Children love to open Christmas gifts as they believe the presents they received are from Santa.
But that is not the case for mother-of-two Kim Palmer’s children.
The 39-year-old mom from Sevenoaks decided not to give her son any presents at Christmas to teach him the real meaning of the festive season. She also doesn’t want her kids to become spoiled.
Kim also never bought her child a birthday present and she wants to continue the tradition for their 8-month-old baby.
Speaking about why she has made the decision, she told Fabulous Digital:
“AS a child, I adored Christmas – the trees, the trimmings and, of course, the presents. Although it was quite difficult for my parents financially, there was never a shortage of gifts around our tree.

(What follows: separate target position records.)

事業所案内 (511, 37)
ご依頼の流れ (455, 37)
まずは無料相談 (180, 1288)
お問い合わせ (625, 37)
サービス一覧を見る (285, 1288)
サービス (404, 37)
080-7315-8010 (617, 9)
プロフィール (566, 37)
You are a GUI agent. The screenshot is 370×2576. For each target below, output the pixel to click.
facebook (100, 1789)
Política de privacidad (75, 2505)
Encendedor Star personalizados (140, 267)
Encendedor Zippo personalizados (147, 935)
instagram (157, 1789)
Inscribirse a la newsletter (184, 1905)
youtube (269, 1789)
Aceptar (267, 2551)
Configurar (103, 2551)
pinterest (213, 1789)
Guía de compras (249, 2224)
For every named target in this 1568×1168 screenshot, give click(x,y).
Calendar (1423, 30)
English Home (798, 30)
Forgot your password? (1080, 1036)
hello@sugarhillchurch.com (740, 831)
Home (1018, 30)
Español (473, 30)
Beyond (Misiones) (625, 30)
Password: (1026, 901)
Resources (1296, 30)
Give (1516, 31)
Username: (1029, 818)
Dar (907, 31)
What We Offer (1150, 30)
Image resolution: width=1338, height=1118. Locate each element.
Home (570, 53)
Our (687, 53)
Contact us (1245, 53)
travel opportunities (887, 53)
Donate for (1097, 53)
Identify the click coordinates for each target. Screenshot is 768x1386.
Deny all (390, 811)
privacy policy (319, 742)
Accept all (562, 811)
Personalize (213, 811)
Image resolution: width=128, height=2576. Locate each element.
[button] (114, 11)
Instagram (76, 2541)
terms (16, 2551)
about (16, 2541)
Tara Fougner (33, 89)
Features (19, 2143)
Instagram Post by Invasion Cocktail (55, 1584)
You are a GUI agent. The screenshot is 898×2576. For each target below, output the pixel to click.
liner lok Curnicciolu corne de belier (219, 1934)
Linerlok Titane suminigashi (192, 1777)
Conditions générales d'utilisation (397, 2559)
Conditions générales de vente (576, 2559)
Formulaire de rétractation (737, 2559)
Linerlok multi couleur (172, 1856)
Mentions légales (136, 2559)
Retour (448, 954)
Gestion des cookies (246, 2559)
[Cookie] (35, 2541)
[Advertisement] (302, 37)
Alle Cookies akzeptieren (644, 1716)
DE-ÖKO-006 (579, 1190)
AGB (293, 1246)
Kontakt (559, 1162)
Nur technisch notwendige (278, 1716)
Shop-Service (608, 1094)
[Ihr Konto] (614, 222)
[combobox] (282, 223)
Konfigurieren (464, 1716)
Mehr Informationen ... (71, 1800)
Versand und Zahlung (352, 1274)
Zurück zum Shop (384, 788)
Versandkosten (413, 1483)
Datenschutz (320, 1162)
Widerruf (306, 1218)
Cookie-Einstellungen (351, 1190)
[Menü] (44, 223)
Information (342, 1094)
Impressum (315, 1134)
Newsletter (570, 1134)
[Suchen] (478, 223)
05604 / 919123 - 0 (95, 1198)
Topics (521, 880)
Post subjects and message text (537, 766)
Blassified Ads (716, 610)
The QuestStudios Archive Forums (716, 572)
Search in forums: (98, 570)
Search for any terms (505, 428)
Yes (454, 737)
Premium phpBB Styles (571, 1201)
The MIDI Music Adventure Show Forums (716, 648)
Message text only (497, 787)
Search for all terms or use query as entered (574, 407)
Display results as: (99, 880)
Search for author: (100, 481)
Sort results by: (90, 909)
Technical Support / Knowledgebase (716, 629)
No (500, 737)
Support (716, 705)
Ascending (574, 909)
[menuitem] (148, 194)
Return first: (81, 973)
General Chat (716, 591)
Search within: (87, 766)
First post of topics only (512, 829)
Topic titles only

My Christmas list was always filled with lots of toys and dolls, and on Christmas morning I’d wake to find all my wishes had been granted. But while opening one gift after another, I never truly appreciated what was inside. Instead, I’d look forward to discovering my next magical treat.
My worst fear was my children growing up to be spoilt. So when my four-year-old son was born, I told my husband Simon, 38, that I wanted our children to grow up feeling grateful for everything that they’re given.
I decided that I wouldn’t buy my children gifts at Christmas.
Our finances have no part to play in our decision. My husband is a teacher, and I am a strategy director and CEO of a wellness brand for women called Clementine, so we would have no issue with buying our sons lots of extravagant Christmas presents if we chose to do so.
Call me crazy, but Christmas shouldn’t be all about the presents. I want to teach my children the value of money, and raise them to appreciate all they are given. I feel that less is more, especially at this time of the year.
Don’t get me wrong, I love Christmas – and our son loves it too!
My four-year-old has just started to understand Christmas and how it all works; of course, he believes in Santa. Christmas will be very special for us this year, as it will be our eight-month-old’s first Christmas.
We will decorate our house with twinkling lights and make sure our children have the best day. The only difference is, they won’t receive any presents from us.
I don’t have any problems with relatives buying our sons gifts. My husband has a very large family and my parents send them special presents over from New Zealand, so they’ll never be short of presents to open on Christmas Day. After all, we want them to have the real Christmas experience.
However, we do try to advise our relatives to gift our boys things that they need, and fewer things that they want. In the lead up to Christmas, if we feel they’ve been given too many presents, we may hold some back to give to them at a later date.”
“My husband understands my reasoning behind this as we fortunately share the same values. But if he sees something that he feels our son would really benefit from, then he will buy it for him.
I leave him to do this but if I feel that my husband is buying him something that is too much, or not beneficial to him, then we will discuss it.
My son has never once asked us why he hasn’t got any presents from us. I think that demonstrates the point – kids don’t care who or where the presents come from at this age. He isn’t going to miss one or two presents from us.
UK parents spend way too much on their children at Christmas, in my opinion. Some of the things that I see parents buying for their children are absolutely crazy.
I can understand from a parent’s point of view why you might want to do that. There’s a lot of peer pressure at Christmas, too. But the braver (and better) thing to do in the long run is to buy less and try not to follow what other parents are doing.
It’s a choice we’ve made purely on the way we want to raise our children. It’s the same with birthdays.
I have never bought my four-year-old a birthday gift. These “special” occasions all become a bit too much. Instead we try to focus on having experiences together and making memories as a family, rather than making it all about the material things.
However, this is proving to be harder as they grow up. Kids are growing up in a world that over-stimulates them.
Handing them gifts on a plate doesn’t help to grow their curious minds, teach them the value of money or show them the true meaning of Christmas.”